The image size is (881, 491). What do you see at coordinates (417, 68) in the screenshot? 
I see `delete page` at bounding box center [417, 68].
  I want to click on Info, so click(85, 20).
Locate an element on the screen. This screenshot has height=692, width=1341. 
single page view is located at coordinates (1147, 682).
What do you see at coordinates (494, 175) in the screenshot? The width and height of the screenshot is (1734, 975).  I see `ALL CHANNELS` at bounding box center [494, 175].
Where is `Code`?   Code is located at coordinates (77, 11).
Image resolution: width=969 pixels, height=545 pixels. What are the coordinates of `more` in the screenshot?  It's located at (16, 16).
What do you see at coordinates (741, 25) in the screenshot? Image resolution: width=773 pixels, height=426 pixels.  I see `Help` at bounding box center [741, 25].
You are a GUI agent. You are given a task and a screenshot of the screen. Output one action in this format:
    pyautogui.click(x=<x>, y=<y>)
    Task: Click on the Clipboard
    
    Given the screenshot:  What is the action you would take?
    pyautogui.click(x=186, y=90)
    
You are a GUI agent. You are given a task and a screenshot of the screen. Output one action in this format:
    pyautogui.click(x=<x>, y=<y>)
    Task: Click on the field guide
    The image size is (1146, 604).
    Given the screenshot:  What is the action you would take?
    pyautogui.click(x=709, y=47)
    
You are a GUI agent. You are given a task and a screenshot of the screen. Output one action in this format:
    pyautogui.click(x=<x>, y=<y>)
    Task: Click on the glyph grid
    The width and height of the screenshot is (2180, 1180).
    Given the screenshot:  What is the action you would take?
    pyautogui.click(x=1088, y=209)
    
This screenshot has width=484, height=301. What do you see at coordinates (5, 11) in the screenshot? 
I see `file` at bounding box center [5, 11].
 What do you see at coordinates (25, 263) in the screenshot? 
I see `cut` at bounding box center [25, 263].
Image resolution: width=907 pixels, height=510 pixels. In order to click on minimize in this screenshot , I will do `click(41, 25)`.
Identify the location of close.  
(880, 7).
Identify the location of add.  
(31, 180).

= = = = = = =

→ **What the task asks**: Rewrite the data above with every "GUI agent" changed to "screen helper" and nothing else altered.

→ **Task result**:
The image size is (881, 491). What do you see at coordinates (417, 68) in the screenshot? 
I see `delete page` at bounding box center [417, 68].
  I want to click on Info, so click(85, 20).
Locate an element on the screen. This screenshot has height=692, width=1341. 
single page view is located at coordinates (1147, 682).
What do you see at coordinates (494, 175) in the screenshot? The width and height of the screenshot is (1734, 975).  I see `ALL CHANNELS` at bounding box center [494, 175].
Where is `Code`?   Code is located at coordinates (77, 11).
Image resolution: width=969 pixels, height=545 pixels. What are the coordinates of `more` in the screenshot?  It's located at (16, 16).
What do you see at coordinates (741, 25) in the screenshot? Image resolution: width=773 pixels, height=426 pixels.  I see `Help` at bounding box center [741, 25].
You are a screen helper. You are given a task and a screenshot of the screen. Output one action in this format:
    pyautogui.click(x=<x>, y=<y>)
    Task: Click on the Clipboard
    
    Given the screenshot:  What is the action you would take?
    pyautogui.click(x=186, y=90)
    
You are a screen helper. You are given a task and a screenshot of the screen. Output one action in this format:
    pyautogui.click(x=<x>, y=<y>)
    Task: Click on the field guide
    The image size is (1146, 604).
    Given the screenshot:  What is the action you would take?
    pyautogui.click(x=709, y=47)
    
You are a screen helper. You are given a task and a screenshot of the screen. Output one action in this format:
    pyautogui.click(x=<x>, y=<y>)
    Task: Click on the glyph grid
    The width and height of the screenshot is (2180, 1180).
    Given the screenshot:  What is the action you would take?
    pyautogui.click(x=1088, y=209)
    
This screenshot has width=484, height=301. What do you see at coordinates (5, 11) in the screenshot? 
I see `file` at bounding box center [5, 11].
 What do you see at coordinates (25, 263) in the screenshot? 
I see `cut` at bounding box center [25, 263].
Image resolution: width=907 pixels, height=510 pixels. In order to click on minimize in this screenshot , I will do `click(41, 25)`.
Identify the location of close.  
(880, 7).
Identify the location of add.  
(31, 180).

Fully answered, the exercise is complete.